Akış ne demek ve ne oluyor da akıştan kopuyoruz? 

Akışta olmanın nasıl hissettirdiğini deneyimlemek için önce bu sorularla başlayalım.  

  

Akışla bir olmak, uyumun parçası olmak, mükemmel senkronizasyon olarak tanımlayabiliriz. Dört boyutlu bir dünyada yaşıyoruz. İlki boy. Hepimizin bir boyu var. Ayaklarımız yerde, başımız göktedir. Ayaklarımızla dünyadan başımızla göksel olandan besleniriz. İkincisi en. Hepimizin bir genişliği ve çapı var. Bu çapın ne olduğunu, içini nelerin doldurduğunu anne rahmi süreçlerimizden bugüne aldığımız bilinçaltı kararlar belirliyor. Üçüncüsü derinlik. Duygularımız, düşüncelerimiz, davranışlarımız, hepsi ruhsal ve bilinçaltı derinliklerimizin görünen yüzeyleri. Son olarak dördüncü boyutumuz zaman. Doğuyoruz, büyüyoruz ve ölüyoruz. Her bir insan, dünyada var olan her şey aynı boyutlara sahip, hatta Dünya’nın kendisi de. Aslında çok boyutlu varlıklar olsak da en sade ve kaba haliyle böyle özetleyebiliriz.  
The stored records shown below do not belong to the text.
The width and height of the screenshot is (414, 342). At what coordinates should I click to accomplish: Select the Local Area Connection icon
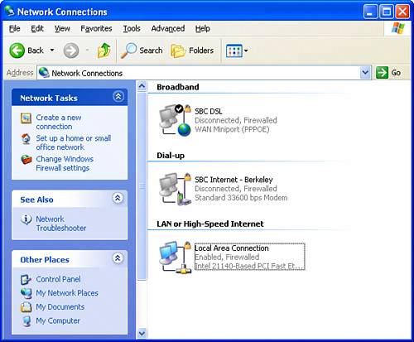(x=176, y=257)
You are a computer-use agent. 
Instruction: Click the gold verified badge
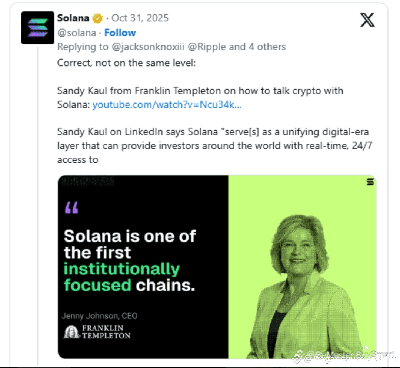coord(98,18)
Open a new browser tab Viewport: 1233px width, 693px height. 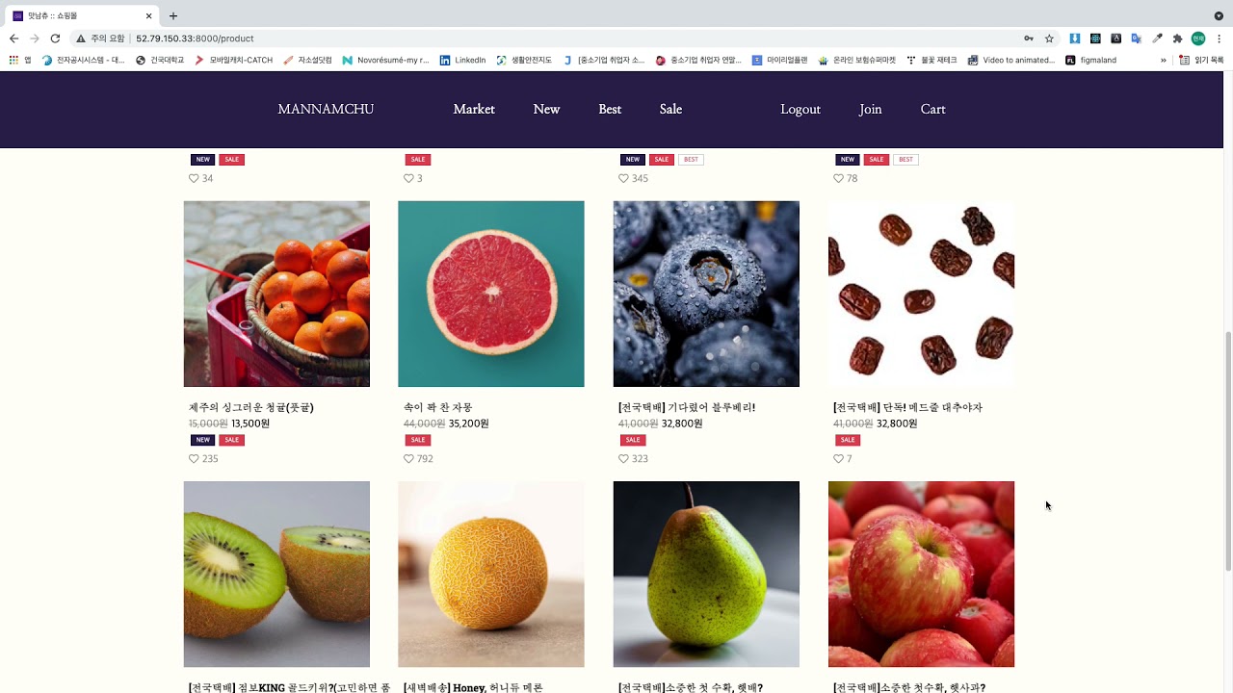[x=173, y=15]

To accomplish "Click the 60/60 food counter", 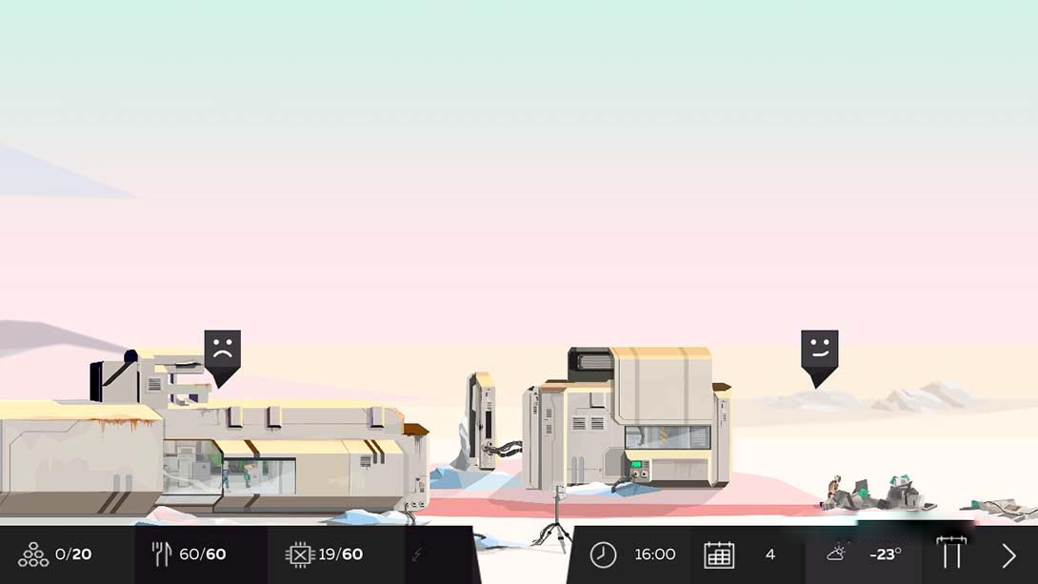I will (202, 554).
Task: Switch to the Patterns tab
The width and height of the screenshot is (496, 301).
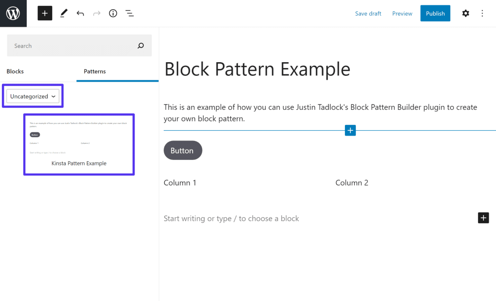Action: pyautogui.click(x=95, y=71)
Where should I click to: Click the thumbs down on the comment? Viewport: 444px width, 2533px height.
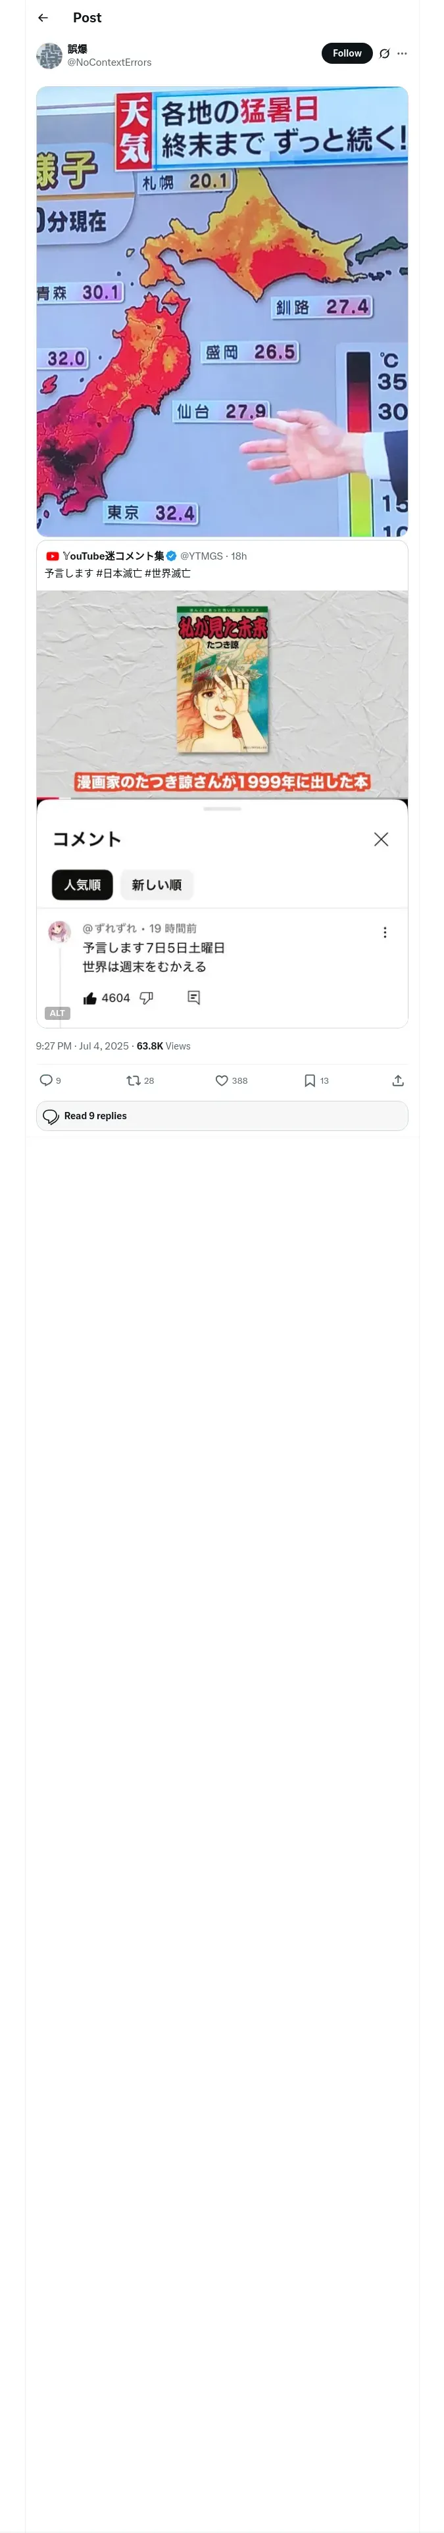[147, 998]
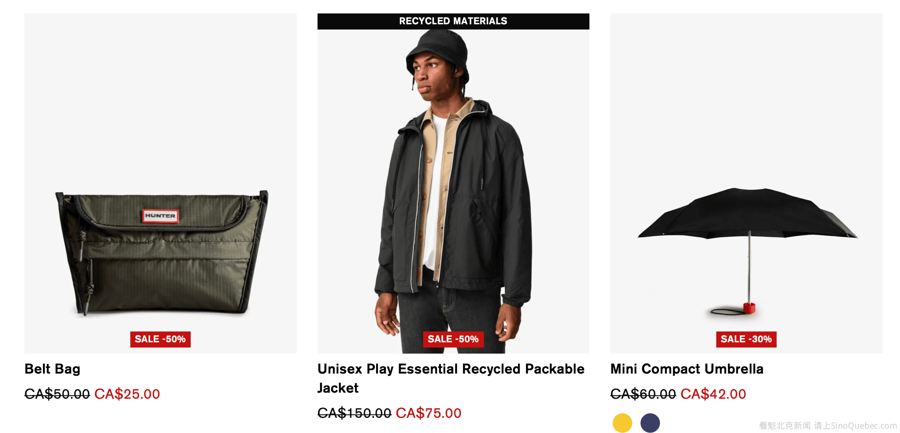Image resolution: width=900 pixels, height=433 pixels.
Task: Click the SALE -30% badge on umbrella
Action: point(746,339)
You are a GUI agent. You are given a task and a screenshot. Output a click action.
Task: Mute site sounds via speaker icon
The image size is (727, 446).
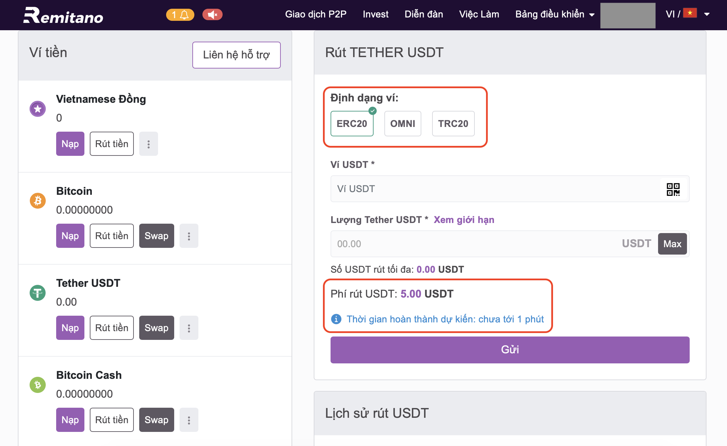click(212, 14)
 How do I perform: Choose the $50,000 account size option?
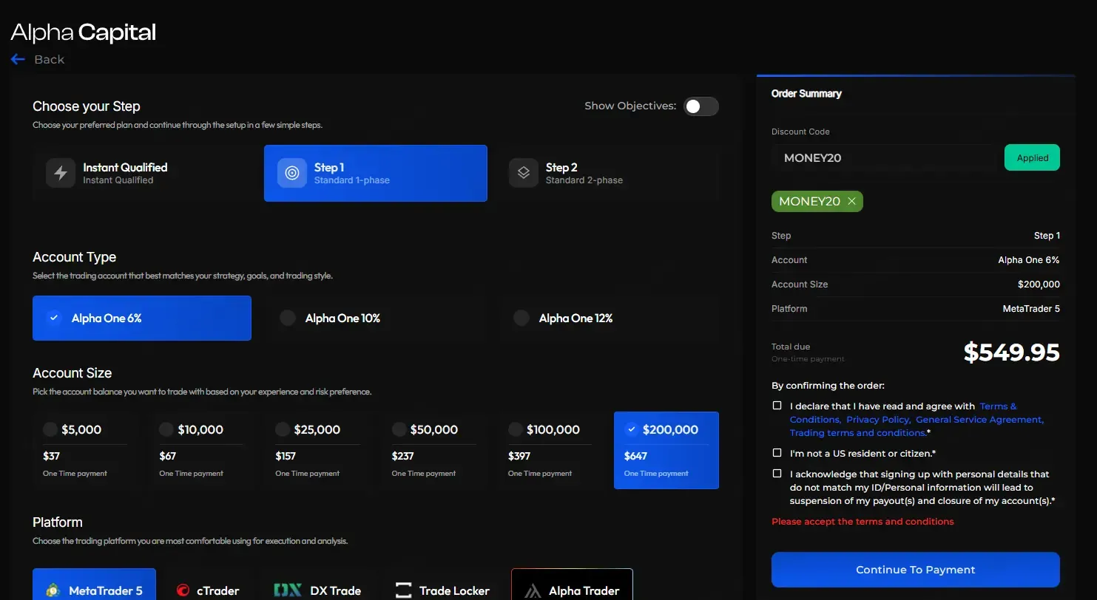click(x=433, y=450)
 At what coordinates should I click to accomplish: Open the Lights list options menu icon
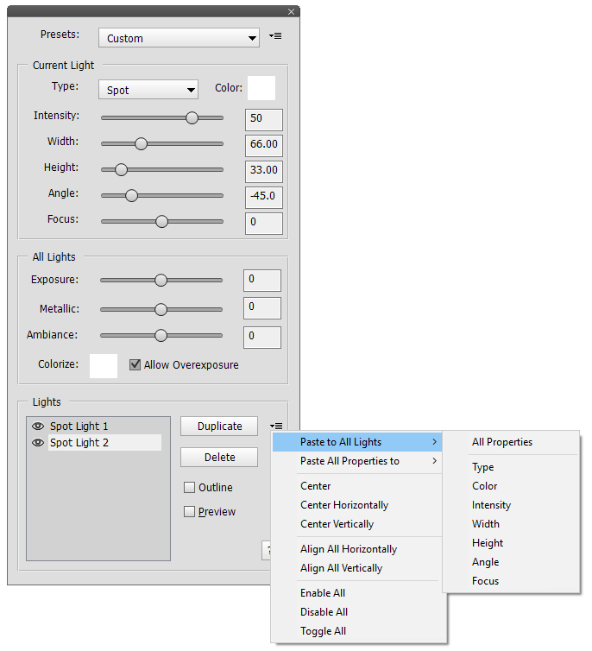pos(275,426)
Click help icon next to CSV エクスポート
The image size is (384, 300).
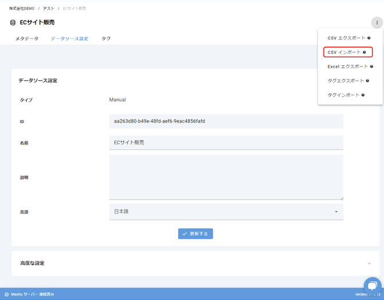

İşte bu dört boyutun mükemmel senkronizasyon anı akışın kendisidir. 

 

Akışta olmanın önemli etkenlerinden biri de zaman kavramlarımızdır. Akış içinde devinim, süreklilik ve değişim barındırır. Geriye gitme ya da ileriye koşmak akışla uyumu bozar. Akışta sadece an vardır, her şey anda olur. Sadece an gerçektir ve sadece anda hareket ve değişim vardır. Kendi bireysel zamanlarımızda geçmişte ya da gelecekte yaşamaya başladığımızda anı kaybederiz. Geçmişe takılıp kalan bir kişi her şey ilerlemeye devam ederken kendini o bütünlüğün ve hareketin dışına çıkarmış olur. Tüm dikkati gelecekte olan bir kişi için de sonuç aynıdır. Henüz gelmemiş olan geleceğin planları ve endişesi içinde akıştan kopar. Kendi zamanımızla dünyanın zamanı anda uyumlu olduğunda yeniden akışa geçilir.  

  

Sürekli aşırı çabalıyorsak, zorlanıyorsak, değişim üretemiyorsak ve ilerleyemiyorsak akışta değilizdir. Akışta olmayı, kontrolü kaybetmek ya da gücünüzden vazgeçmekle karıştırmayın. Akış halinde güç, kontrol, teslimiyet ve güven dengededir. Bu dengenin getirdiği uyumla evrenle birlikte üretmeye başlarız. Kendimize dönmek ve meditasyon bu denge ve uyumu üretmekte yolumuzu kolaylaştırabilir. 

 

Hayatın yol göstericiliğine inanın. 

 

Yaşamınızın bereketle ve bollukla eşleşip birleşmesine niyeten, 

 

Şifa olsun, 

 

Ebru Demirhan 

 

www.ebrudemirhan.com 

 

@ebrudemirhan.ytm 

 
Toplam blog
: 178
: 43
Kayıt tarihi
: 30.10.18
 
 

Çalışma Ekonomisi ve Endüstri İlişkileri, İlkokul Öğretmenliği, Sosyoloji bölümü lisans ve Psikol..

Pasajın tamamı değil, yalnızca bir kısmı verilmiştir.